Excluding any images, copy all of the lines below precisely as written.

START Given records

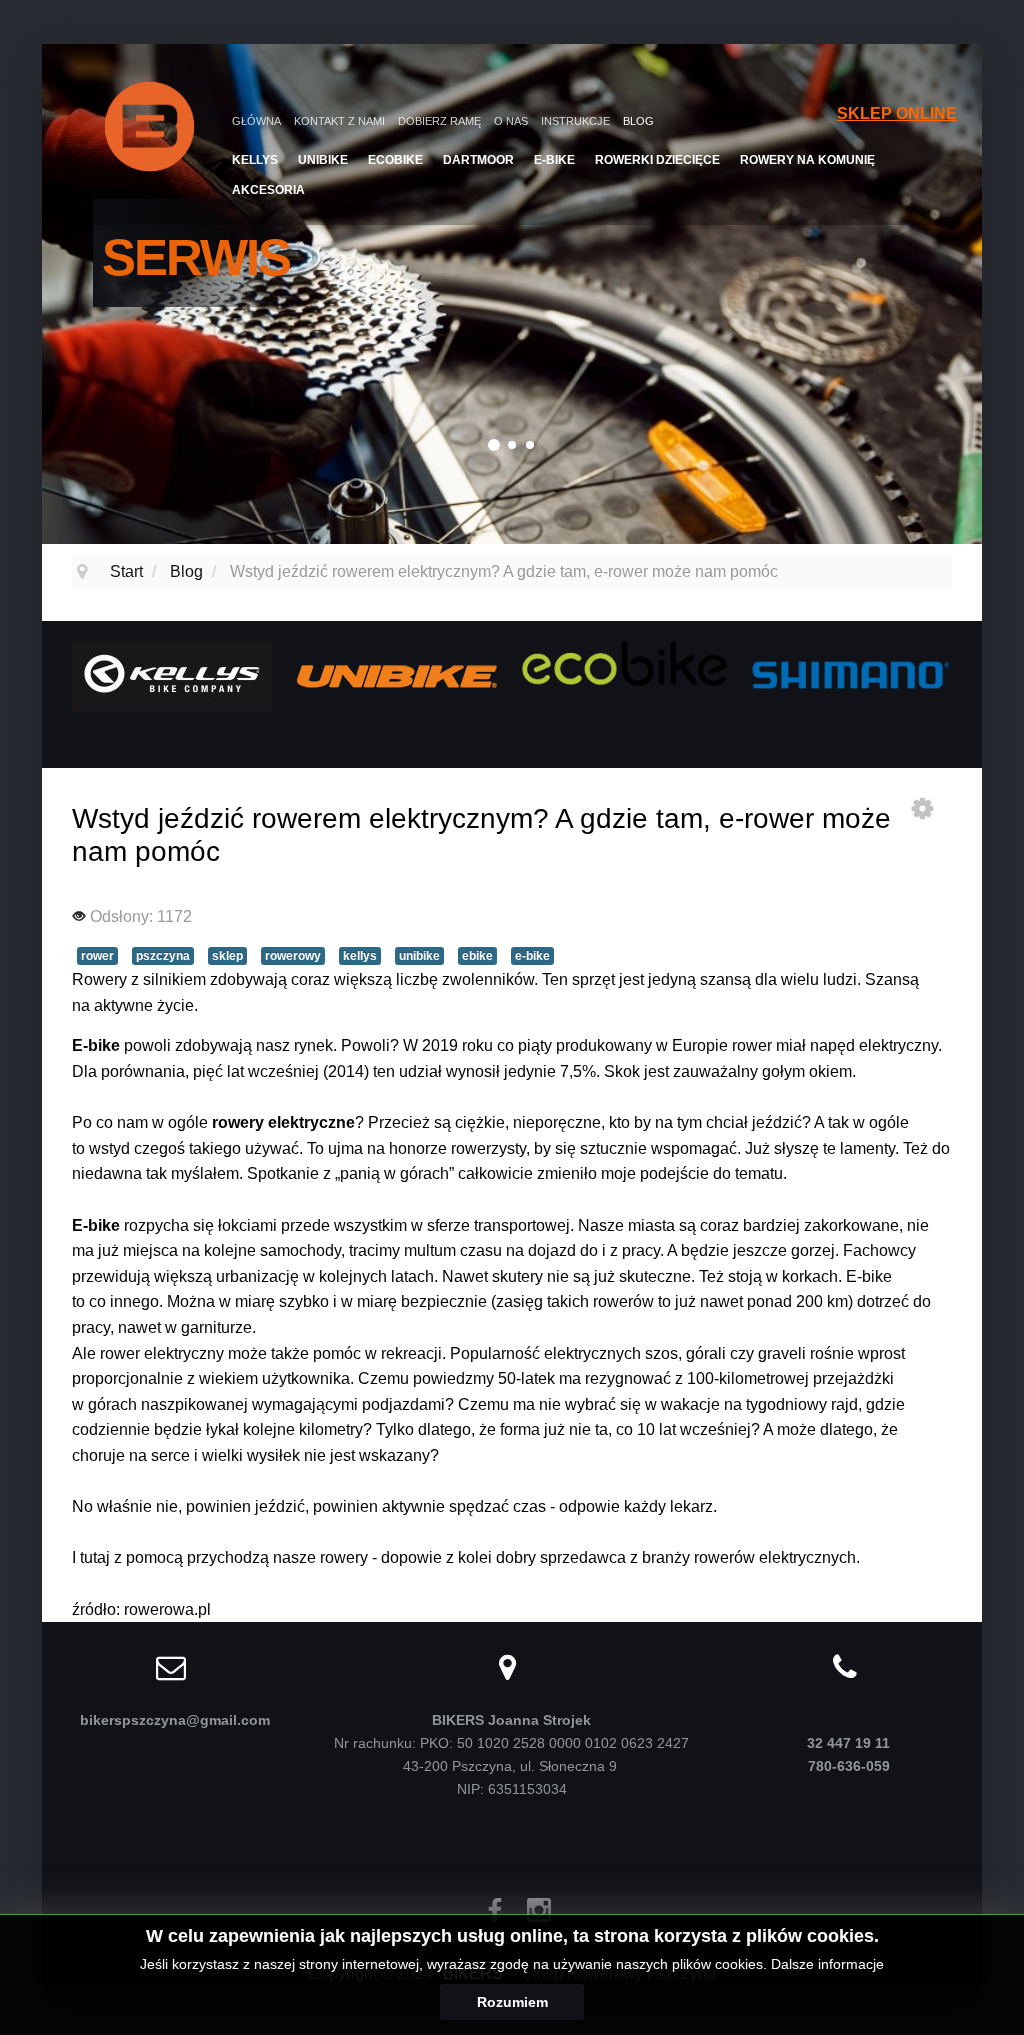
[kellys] (172, 674)
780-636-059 (849, 1766)
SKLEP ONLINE (897, 113)
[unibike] (397, 674)
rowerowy (293, 956)
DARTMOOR (478, 160)
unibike (419, 956)
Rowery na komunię (807, 160)
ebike (477, 956)
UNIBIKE (323, 160)
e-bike (532, 956)
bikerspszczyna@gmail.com (175, 1720)
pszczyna (163, 956)
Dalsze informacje (827, 1964)
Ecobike (395, 160)
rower (97, 956)
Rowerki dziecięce (657, 160)
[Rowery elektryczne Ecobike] (624, 662)
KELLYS (255, 160)
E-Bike (554, 160)
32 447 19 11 (848, 1743)
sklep (227, 956)
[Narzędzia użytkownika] (922, 808)
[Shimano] (849, 672)
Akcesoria (268, 190)
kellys (360, 956)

END Given records

Response for this exercise
[kellys] (172, 674)
780-636-059 (849, 1766)
SKLEP ONLINE (897, 113)
[unibike] (397, 674)
rowerowy (293, 956)
DARTMOOR (478, 160)
unibike (419, 956)
Rowery na komunię (807, 160)
ebike (477, 956)
UNIBIKE (323, 160)
e-bike (532, 956)
bikerspszczyna@gmail.com (175, 1720)
pszczyna (163, 956)
Dalsze informacje (827, 1964)
Ecobike (395, 160)
rower (97, 956)
Rowerki dziecięce (657, 160)
[Rowery elektryczne Ecobike] (624, 662)
KELLYS (255, 160)
E-Bike (554, 160)
32 447 19 11 (848, 1743)
sklep (227, 956)
[Narzędzia użytkownika] (922, 808)
[Shimano] (849, 672)
Akcesoria (268, 190)
kellys (360, 956)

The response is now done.